*Task to complete*: Would you output the following records verbatim and skip the images in them?

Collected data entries
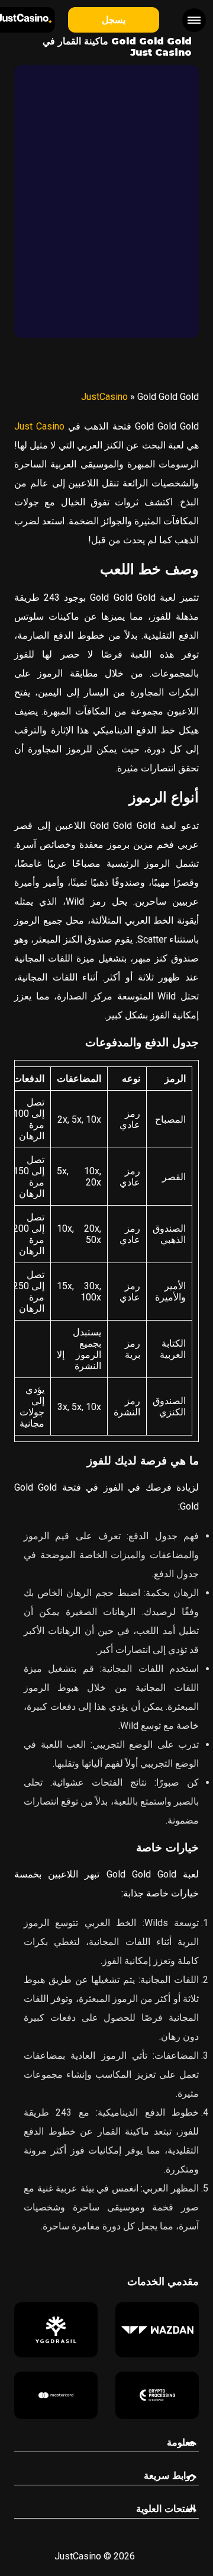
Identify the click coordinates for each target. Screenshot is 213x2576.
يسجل (113, 19)
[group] (157, 2329)
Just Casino (39, 426)
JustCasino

*Result of the task*:
Identify the click coordinates for each target. Screenshot is 213x2576.
يسجل (113, 19)
[group] (157, 2329)
Just Casino (39, 426)
JustCasino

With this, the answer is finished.